Avoid heavily processed and packaged food, especially fried foods.
Most of the additives, preservatives and fats in processed food are known toxins and hormone disruptors. In addition they also contain a lot of addictive substances (like sugar, salt and fat) which put a heavy load on our adrenal glands and make us lose touch with our natural appetite. Even writing that makes me feel tired, so imagine how your body feels having to process all that stuff! Occasional helpings of processed food are obviously not a problem, but to eat packaged and/or fast food at every meal is very taxing on the body, pre-disposes us to weight gain and chronic fatigue.
Our bodies are subtle and complex and small things can upset the balance and create a cascade of symptoms. But, equally, something simple and accessible can get us back on track.

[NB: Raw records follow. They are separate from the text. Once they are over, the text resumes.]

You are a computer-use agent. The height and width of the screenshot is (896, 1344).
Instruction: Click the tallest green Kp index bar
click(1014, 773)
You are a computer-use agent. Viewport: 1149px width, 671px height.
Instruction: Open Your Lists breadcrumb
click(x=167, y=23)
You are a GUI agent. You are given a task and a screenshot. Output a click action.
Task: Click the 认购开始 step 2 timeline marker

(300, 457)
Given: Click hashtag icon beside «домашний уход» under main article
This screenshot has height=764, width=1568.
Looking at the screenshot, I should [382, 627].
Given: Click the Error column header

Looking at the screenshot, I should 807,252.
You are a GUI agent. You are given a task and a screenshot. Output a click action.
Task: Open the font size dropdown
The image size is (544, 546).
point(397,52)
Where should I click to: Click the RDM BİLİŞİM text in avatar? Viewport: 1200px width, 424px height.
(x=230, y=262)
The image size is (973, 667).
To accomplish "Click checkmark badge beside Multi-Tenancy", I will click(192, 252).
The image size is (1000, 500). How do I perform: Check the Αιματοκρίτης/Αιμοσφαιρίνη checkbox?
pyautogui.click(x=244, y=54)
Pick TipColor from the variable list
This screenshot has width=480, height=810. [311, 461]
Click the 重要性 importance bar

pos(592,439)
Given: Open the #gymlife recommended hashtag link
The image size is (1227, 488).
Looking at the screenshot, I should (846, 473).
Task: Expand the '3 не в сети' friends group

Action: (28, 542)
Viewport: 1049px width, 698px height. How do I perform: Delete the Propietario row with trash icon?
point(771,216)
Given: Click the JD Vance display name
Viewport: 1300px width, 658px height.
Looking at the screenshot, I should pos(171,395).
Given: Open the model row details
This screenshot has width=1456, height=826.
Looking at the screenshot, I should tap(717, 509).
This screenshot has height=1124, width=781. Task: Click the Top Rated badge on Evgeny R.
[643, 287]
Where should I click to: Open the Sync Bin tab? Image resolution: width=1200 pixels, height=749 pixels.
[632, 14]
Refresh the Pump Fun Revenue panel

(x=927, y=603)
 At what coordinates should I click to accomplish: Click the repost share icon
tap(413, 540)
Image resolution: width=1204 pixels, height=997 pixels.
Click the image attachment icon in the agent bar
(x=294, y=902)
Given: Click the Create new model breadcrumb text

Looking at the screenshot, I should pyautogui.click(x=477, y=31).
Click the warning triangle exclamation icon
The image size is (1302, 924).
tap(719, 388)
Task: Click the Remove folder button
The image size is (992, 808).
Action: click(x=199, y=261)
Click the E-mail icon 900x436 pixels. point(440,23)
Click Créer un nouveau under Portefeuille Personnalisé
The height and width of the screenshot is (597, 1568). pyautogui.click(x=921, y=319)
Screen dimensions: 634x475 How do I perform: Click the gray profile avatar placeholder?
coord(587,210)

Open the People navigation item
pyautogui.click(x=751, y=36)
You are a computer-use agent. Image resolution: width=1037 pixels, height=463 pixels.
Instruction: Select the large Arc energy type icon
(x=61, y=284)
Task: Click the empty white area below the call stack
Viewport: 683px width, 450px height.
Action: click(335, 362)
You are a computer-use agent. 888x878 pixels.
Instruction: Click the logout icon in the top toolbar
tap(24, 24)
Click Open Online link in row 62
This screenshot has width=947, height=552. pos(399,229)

By following these simple steps you will be doing a number of things that will help your body get back to where it wants to be; you will be supporting and encouraging a healthy digestive system, alkalising your cells to reduce inflammation, stalling the production of cortisol and supporting the mechanisms that help to mop it up. Sleep will improve, cravings will start to abate and you will feel a surge in new energy.
Fatigue is often a sign of imbalance in the body and, as such, should be taken seriously. If you are battling with fatigue, it is not all in your mind, you are not being stupid, or making a fuss about nothing. A lot can be achieved through diet but if there is as under lying problem such as an under-active thyroid, or over-active adrenals, it is worth having this checked out by a doctor or functional medicine specialist. Whatever you do, don’t suffer in silence and get whatever help you can.